Con esa mentira cuelga y se queda mirando la nada unos segundos más con el móvil en el regazo, pensando en por qué se lo habían dicho por teléfono, por qué no esperar a que ella llegase a casa. Su cabeza sabe que tiene que sentir rabia, pero su cuerpo no le transmite nada más que vacío.

—¿Sophie?

La voz de Jim llamándola la saca de sus pensamientos y le hace levantar la cabeza para verlo acercarse a ella desde la puerta de la clase, con sus ojos azules que parecen sacados de un cuento de hadas mirándola con compasión, y esa sensación de rechazo que normalmente tiene ante ese tipo de reacciones hacia ella desaparece porque por esta vez no quiere, o mejor dicho, no tiene fuerzas para mostrar su fachada habitual de «todo va bien, nada me afecta».

—¿Estás bien?

Esa pregunta se siente como un viento que derriba un castillo de naipes ya de por sí inestable.
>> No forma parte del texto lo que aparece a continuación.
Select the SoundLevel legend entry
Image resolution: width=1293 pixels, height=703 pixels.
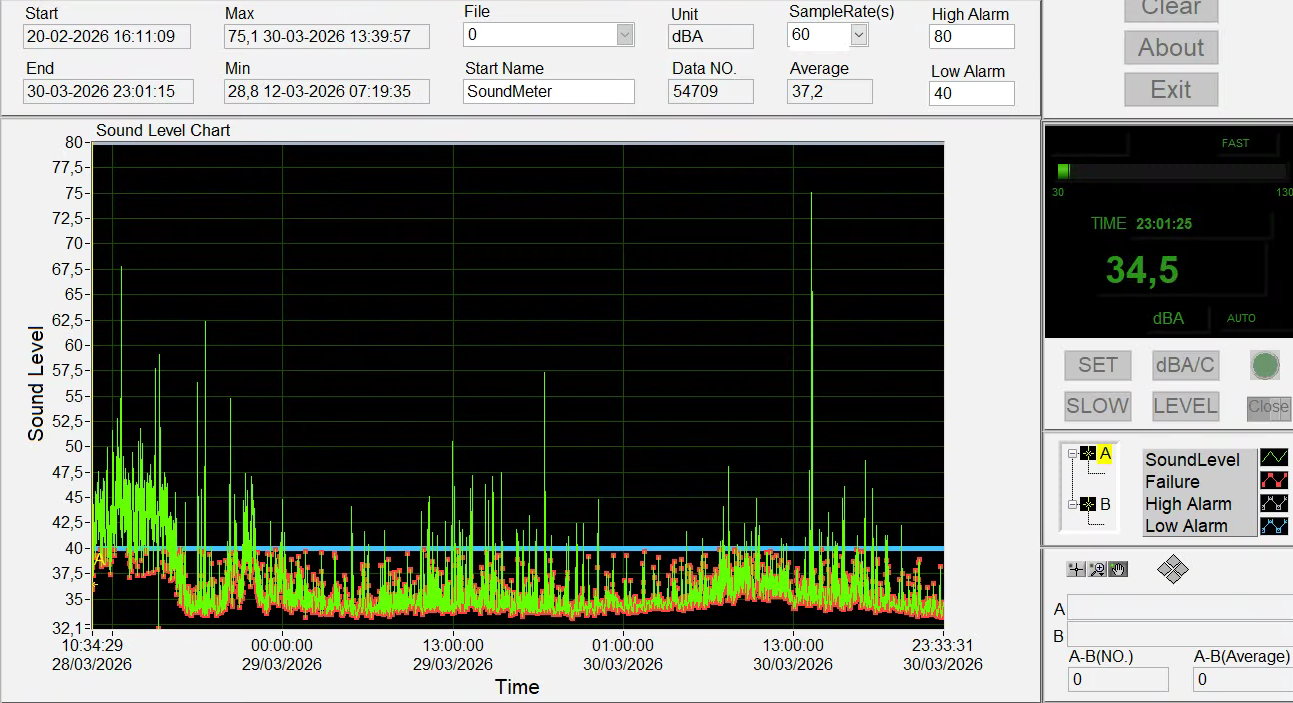click(1192, 460)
No le responde y ni siquiera le da tiempo porque se echa a llorar como una niña pequeña como en el desván de su casa en Nochebuena, solo que esta vez no hay final feliz, y tampoco encuentra el consuelo en los brazos de Jim, que la abarcan con delicadeza como si se fuera a romper.

Se culpa por no despedirse de su abuela, por no poder decirle lo mucho que la quería, por no tener tiempo de decirle que fue su modelo a seguir ni de darle las gracias por animarla a ser ella misma y a hacer lo que le diera la gana con su vida.